A 21-year-old woman who 12 months ago was coping with the bombshell news that she was suffering from leukaemia has been given the all- clear.

Ellie Beynon, from Carleton, was diagnosed with the disease after spotting a bruise on her leg and was fast-tracked for treatment.

For ten months she had to cope with a line permanently in place from her chest to her neck to administer her drugs.

Ellie, who works at Fat Face in High Street, Skipton, was given a relatively new treatment based on arsenic.

She spent the early weeks at St James’s Hospital in Leeds on the young adults’ ward and made many friends.

Tragically, she saw one of her closest friends die of the disease following a relapse.

“It was very sad. Quite a few friends relapsed so it makes you think.

“This whole thing feels really strange – as if it hasn’t happened to me but in a film. I’m a bit paranoid about getting bruises but it should ease in time. I realise I’m OK.

“At first I felt fine, but the longer it went on, the more poorly I was. I was feeling pretty rough at the end but not as much as those people having chemotherapy.”

She is immensely grateful for the support of her family and friends and to her bosses at Fat Face, who accommodated her needs in terms of release from work for treatment throughout the period.

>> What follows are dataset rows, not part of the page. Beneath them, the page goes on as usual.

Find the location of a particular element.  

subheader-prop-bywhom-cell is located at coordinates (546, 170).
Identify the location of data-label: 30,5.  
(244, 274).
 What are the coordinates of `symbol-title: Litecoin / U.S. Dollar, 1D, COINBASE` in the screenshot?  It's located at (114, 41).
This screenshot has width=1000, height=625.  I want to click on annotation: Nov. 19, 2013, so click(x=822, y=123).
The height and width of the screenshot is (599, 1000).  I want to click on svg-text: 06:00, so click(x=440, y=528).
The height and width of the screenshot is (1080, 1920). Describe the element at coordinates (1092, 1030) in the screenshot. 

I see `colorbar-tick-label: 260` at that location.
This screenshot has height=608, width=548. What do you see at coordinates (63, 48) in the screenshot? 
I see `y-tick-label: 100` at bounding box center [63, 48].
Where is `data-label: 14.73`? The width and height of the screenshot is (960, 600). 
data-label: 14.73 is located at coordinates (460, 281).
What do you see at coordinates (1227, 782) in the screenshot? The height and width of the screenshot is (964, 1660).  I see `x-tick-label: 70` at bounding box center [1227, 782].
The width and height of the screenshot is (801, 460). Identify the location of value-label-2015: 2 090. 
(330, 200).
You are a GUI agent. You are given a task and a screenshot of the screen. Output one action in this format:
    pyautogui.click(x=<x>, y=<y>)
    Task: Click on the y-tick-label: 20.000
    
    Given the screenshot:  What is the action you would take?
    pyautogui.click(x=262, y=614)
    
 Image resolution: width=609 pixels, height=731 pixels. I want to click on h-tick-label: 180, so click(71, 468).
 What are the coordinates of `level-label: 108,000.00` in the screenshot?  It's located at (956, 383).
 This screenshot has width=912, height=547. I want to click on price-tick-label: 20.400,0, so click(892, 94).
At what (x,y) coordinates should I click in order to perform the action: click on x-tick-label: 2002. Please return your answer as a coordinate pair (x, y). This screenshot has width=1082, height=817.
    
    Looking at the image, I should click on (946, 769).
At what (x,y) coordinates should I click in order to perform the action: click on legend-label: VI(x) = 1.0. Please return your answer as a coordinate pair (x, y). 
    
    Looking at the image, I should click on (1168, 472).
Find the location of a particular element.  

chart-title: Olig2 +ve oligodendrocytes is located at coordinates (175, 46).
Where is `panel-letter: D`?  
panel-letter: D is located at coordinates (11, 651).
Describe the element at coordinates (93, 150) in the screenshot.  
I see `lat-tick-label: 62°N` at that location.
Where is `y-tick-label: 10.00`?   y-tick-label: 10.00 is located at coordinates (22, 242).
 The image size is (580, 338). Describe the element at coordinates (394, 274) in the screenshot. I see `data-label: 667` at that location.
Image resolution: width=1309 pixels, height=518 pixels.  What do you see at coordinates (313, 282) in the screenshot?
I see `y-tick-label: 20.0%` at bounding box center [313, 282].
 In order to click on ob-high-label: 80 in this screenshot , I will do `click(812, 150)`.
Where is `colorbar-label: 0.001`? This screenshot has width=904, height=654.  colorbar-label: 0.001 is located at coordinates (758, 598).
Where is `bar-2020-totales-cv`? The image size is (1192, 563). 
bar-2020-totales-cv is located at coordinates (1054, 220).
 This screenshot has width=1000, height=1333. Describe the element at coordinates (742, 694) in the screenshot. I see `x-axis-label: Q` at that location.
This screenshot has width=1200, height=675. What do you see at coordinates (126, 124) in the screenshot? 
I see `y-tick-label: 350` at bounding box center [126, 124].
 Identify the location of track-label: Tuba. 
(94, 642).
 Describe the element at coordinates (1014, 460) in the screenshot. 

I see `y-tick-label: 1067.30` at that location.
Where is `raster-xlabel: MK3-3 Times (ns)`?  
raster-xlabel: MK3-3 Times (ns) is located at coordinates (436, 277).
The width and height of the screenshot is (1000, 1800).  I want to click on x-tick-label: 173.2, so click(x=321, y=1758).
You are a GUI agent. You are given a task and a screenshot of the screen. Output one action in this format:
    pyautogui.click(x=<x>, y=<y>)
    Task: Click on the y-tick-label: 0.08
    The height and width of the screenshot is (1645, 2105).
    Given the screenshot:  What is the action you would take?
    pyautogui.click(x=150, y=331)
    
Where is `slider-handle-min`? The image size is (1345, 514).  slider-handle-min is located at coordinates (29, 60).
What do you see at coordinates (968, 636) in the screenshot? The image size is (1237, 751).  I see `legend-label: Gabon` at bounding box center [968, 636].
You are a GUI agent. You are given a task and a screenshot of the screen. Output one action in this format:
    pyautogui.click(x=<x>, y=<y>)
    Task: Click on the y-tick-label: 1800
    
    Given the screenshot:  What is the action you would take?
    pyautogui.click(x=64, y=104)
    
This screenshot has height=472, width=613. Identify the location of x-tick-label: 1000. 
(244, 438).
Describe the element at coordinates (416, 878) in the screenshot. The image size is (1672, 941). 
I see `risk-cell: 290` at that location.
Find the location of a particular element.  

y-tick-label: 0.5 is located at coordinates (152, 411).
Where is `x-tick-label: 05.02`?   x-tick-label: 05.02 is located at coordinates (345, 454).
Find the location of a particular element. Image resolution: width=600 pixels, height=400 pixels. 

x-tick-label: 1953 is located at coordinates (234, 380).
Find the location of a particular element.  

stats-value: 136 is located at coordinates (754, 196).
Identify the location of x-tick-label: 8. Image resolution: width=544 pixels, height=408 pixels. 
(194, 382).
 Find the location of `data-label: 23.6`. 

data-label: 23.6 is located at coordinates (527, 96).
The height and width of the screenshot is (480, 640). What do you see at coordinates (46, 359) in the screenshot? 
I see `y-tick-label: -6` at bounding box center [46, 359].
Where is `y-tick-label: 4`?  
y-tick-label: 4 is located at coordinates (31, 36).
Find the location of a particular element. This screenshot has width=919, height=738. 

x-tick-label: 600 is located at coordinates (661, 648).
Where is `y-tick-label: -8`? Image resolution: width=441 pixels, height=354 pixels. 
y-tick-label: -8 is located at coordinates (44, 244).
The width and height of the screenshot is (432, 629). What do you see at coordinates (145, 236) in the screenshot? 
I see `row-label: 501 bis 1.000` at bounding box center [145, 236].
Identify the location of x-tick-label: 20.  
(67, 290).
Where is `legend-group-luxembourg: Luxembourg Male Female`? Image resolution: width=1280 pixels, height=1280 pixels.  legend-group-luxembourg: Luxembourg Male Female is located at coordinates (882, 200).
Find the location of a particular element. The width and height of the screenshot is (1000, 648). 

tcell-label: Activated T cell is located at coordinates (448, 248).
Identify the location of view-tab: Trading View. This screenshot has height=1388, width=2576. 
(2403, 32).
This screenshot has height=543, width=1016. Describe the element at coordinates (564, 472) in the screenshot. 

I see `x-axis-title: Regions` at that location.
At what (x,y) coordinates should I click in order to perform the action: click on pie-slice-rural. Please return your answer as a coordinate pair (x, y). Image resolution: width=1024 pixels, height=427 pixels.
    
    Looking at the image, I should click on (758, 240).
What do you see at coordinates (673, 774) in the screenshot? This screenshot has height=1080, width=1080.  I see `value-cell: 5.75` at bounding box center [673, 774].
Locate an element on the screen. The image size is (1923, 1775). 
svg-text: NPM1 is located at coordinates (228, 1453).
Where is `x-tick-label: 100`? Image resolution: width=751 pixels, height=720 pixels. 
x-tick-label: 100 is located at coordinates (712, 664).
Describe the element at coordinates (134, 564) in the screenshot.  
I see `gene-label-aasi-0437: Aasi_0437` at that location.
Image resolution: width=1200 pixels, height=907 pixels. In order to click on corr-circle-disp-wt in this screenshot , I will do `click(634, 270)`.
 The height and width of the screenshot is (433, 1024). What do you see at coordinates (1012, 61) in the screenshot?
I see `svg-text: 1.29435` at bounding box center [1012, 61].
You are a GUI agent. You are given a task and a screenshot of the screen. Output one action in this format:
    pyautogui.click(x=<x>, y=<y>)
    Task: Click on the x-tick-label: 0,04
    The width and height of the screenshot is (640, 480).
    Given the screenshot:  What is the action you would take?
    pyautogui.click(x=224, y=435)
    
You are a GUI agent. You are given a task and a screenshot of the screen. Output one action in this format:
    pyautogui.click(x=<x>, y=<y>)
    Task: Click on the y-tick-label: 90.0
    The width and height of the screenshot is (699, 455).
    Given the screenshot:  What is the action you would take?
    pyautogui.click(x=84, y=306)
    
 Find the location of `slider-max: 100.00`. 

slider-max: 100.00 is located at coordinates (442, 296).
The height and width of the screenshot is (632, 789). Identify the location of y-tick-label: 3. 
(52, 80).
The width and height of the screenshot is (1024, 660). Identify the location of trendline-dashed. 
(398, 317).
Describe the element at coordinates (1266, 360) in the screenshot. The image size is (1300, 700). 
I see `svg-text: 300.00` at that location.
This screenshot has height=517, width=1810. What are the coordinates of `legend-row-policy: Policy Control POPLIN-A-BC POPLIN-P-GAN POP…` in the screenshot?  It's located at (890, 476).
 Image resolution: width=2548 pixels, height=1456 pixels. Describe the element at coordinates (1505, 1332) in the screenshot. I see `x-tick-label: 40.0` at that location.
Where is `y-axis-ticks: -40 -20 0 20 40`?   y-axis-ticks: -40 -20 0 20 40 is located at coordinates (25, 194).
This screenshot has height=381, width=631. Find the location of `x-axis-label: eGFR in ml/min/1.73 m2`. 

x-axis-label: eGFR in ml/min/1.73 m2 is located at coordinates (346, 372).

And at her side during the year-long ordeal was boyfriend David Brame, also from Carleton, who at the time was a trainee at the army officer training college, Sandhurst.

He is now a serving second lieutenant with the 4th Artillery regiment in Kenya.

Ellie said: “Everything has gone so quickly. I had a party to acknowledge I had been given the all clear but I didn’t want to make a song and dance about it.”

But friends at The Swan Inn, Carleton, were so happy at her recovery they held a fundraiser for the ward where she spent the first 12 weeks. Last year, they held a similar fundraiser.